Sunday, September 7, 2014

Good News for Weary Women by Elyse M. Fitzpatrick

It's disheartening to see exactly how much pressure is applied to women in our culture today. In "Good News for Weary Women" by Elyse M. Fitzpatrick, Elyse explains the multitude of reasons why women are so weary, and what we can do to stop it from happening.

Women are constantly hearing messages about what they should be doing, what they should be wearing, how they should treat their husbands, how they should be a good mom...the list goes on and on. Women have become weary with all of the world's views and sad to say, the church's view on how women should act. It's impossible to live up to everyone's standards. We're ridden with guilt because we don't quite measure up to the other mom's or women we know. Facebook only adds to this problem as we only get to see the positive qualities in our friends. We don't see their failings and shortcomings. This can actually leave us feeling like we are the ones who don't quite measure up. 

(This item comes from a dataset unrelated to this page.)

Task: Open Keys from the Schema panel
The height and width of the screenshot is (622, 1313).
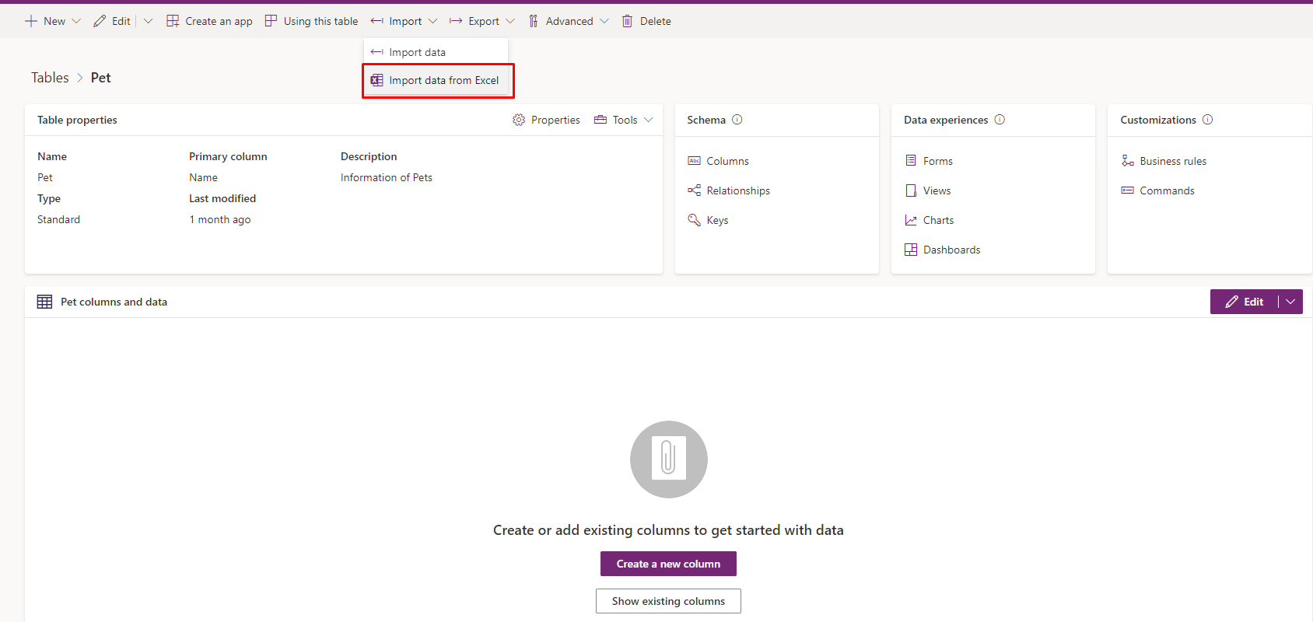Action: (716, 220)
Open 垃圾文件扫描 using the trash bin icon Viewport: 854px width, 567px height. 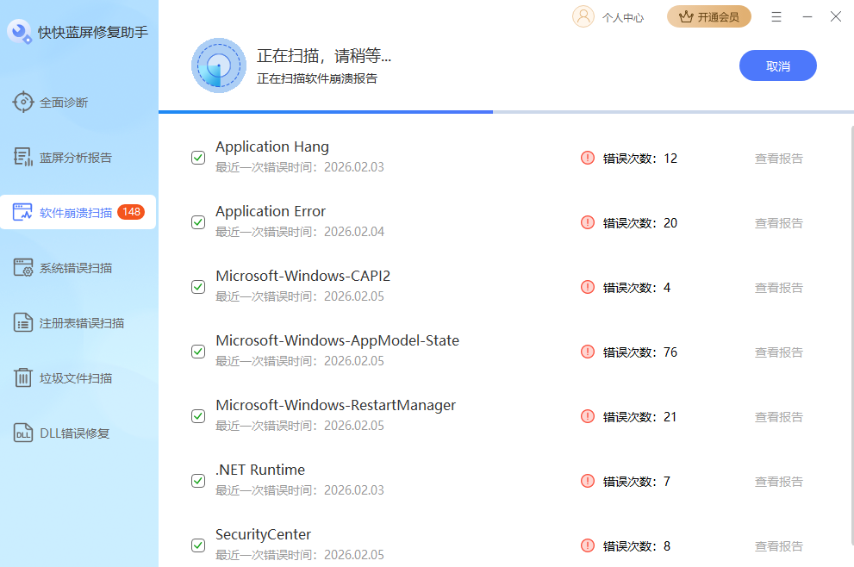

Tucked into each chapter is a list of answers describing some of the dumbest advice women had ever received on how to be more godly. Some of these answers include "Never say no to a ministry opportunity", "Never let anyone see your true self", and "Be at church every time the doors are open" just to name a few. Elyse explains how ridiculous it is for us to try to compare ourselves with other women, and how God doesn't expect us to be perfect. I think this is a wonderful book that most women could benefit from. I don't know one woman who hasn't experienced weariness at one point or another. Very well written.

I rate this book as 4 stars. I received this book for free from Tyndale Publishers in exchange for my honest unbiased opinion.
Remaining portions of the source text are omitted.